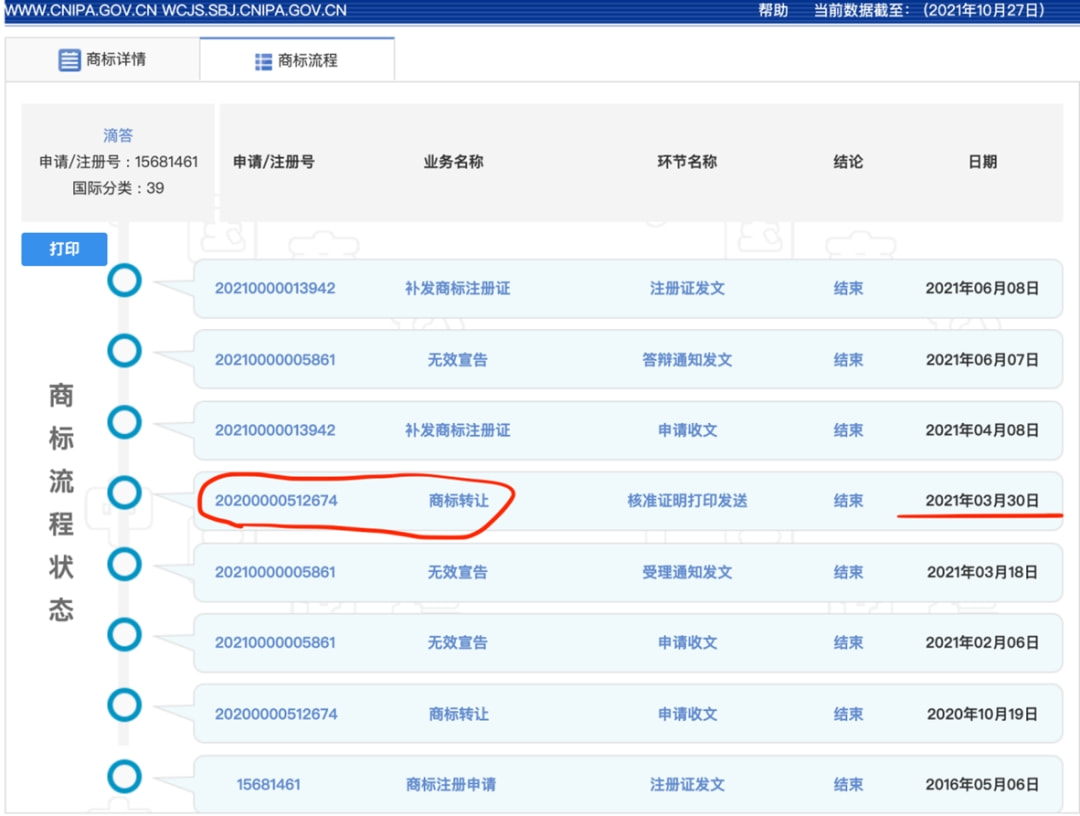Click the 打印 button
Image resolution: width=1080 pixels, height=816 pixels.
(63, 249)
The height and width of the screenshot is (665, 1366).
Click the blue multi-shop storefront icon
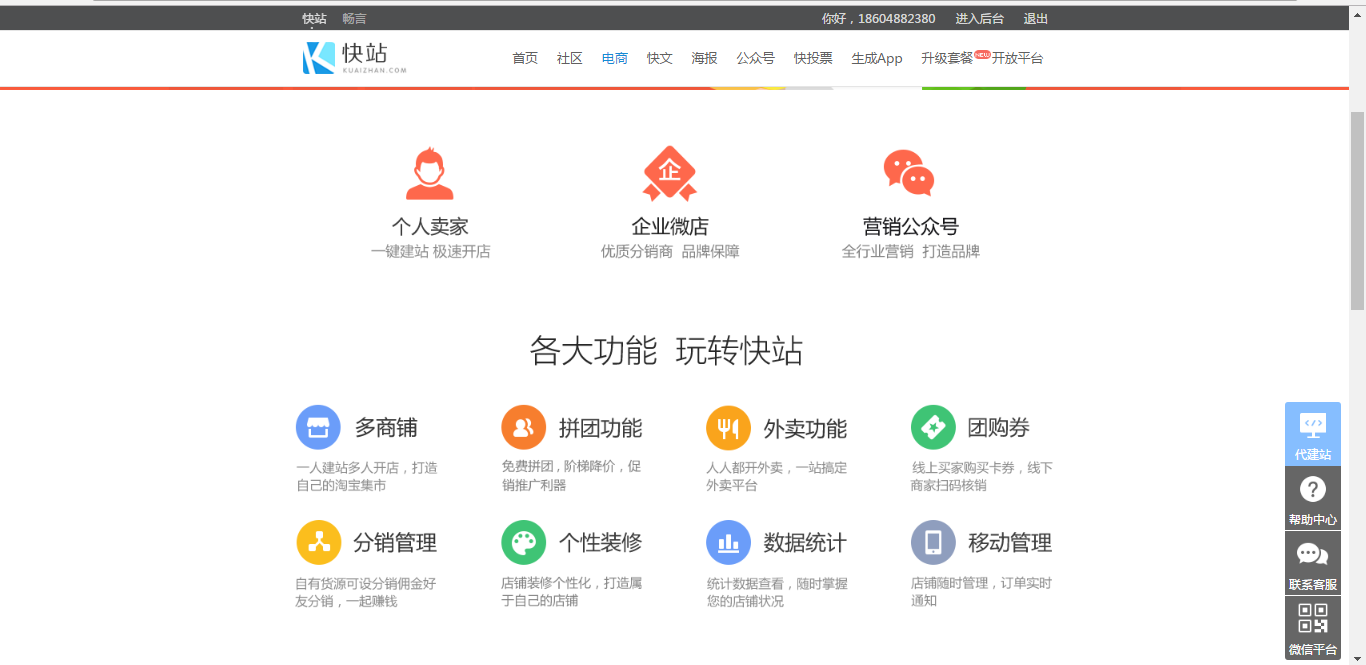[318, 428]

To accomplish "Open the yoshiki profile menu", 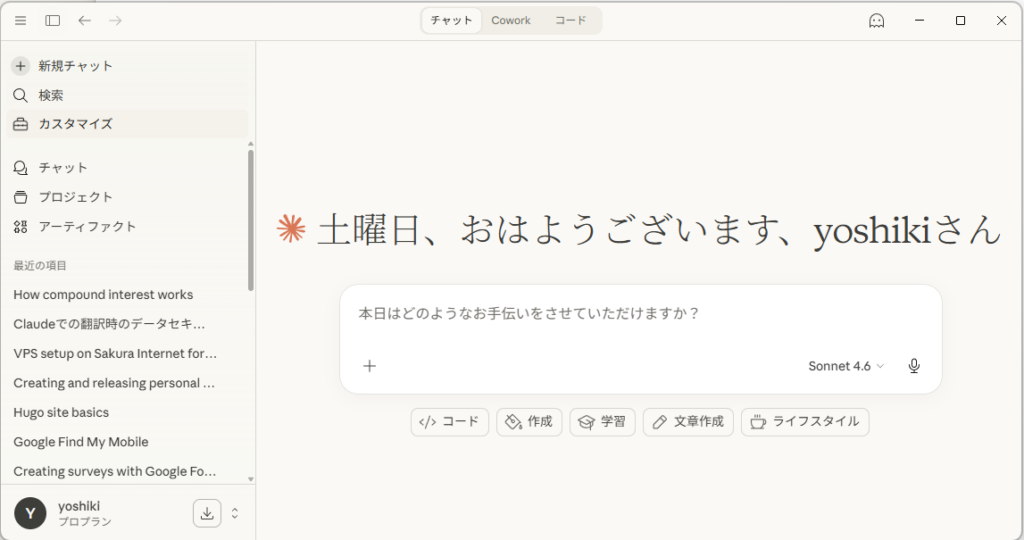I will click(80, 513).
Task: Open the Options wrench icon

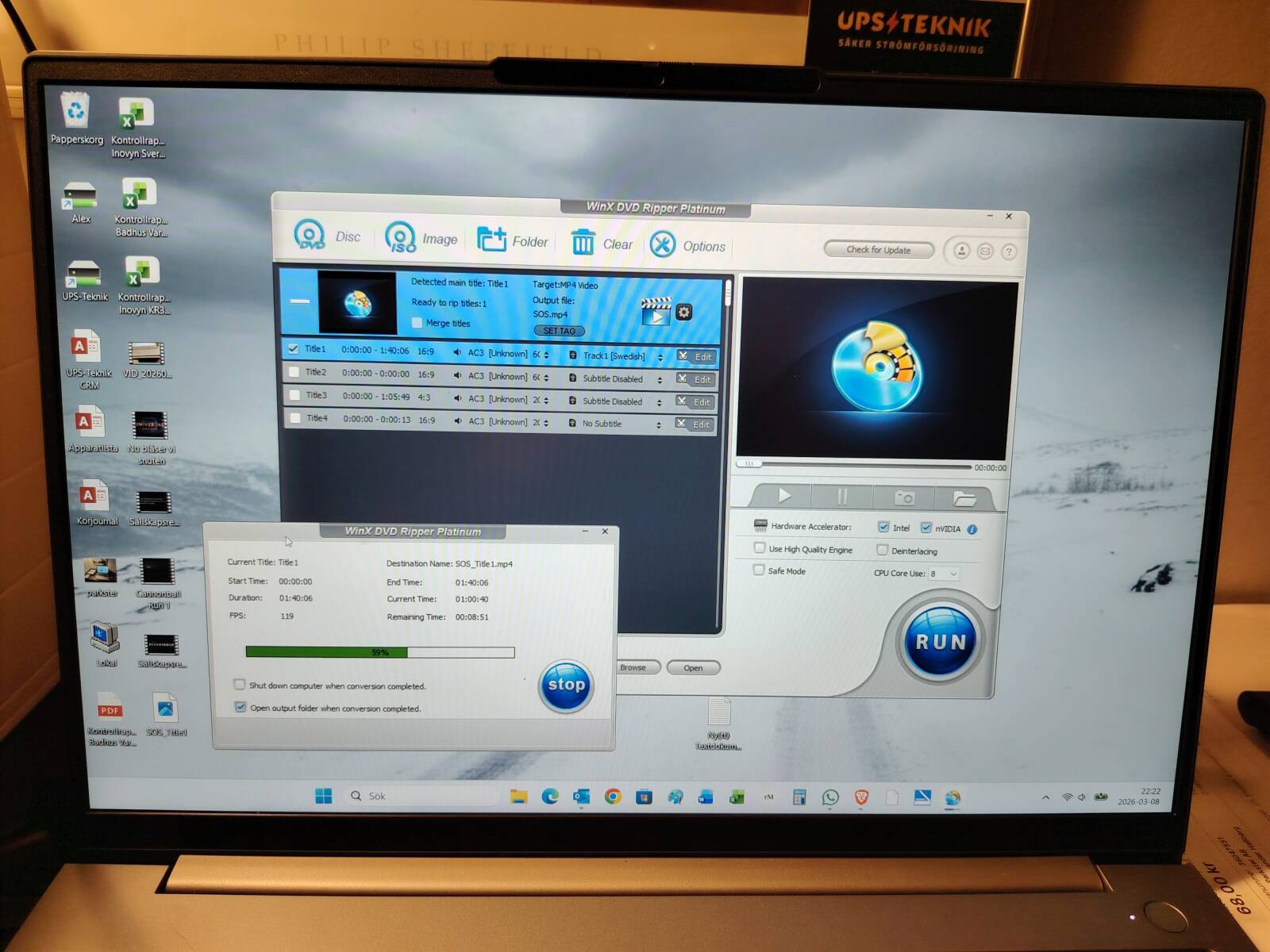Action: [x=663, y=244]
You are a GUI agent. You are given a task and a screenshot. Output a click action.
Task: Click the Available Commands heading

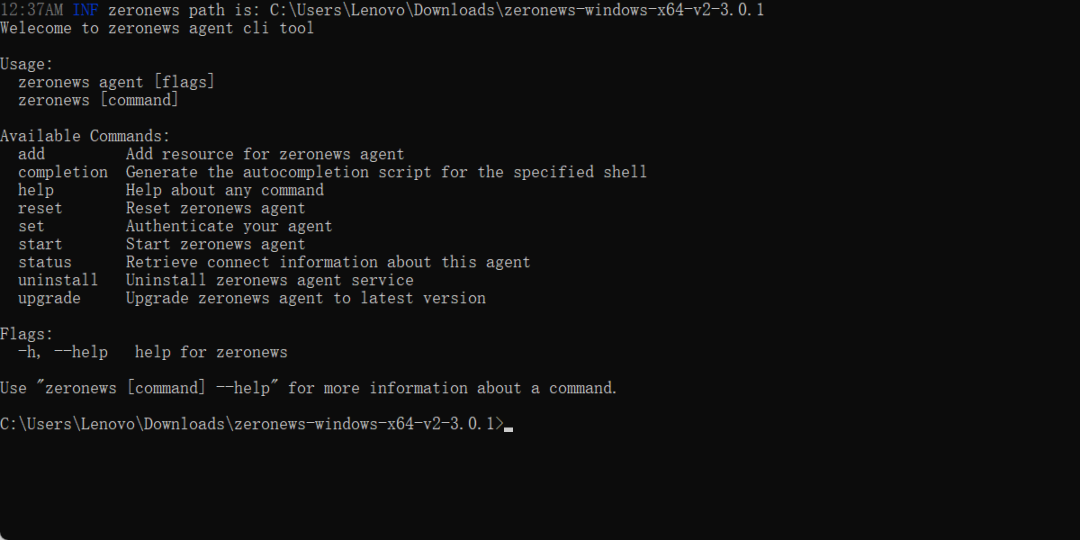[x=85, y=136]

++++++++++++++++++++

§ **Brief**: Select and copy every line from the records that includes the word "screenshot".

§ **Finished task**:
The height and width of the screenshot is (665, 1366).
You are a GUI agent. You are given a task and a screenshot. Output a click action.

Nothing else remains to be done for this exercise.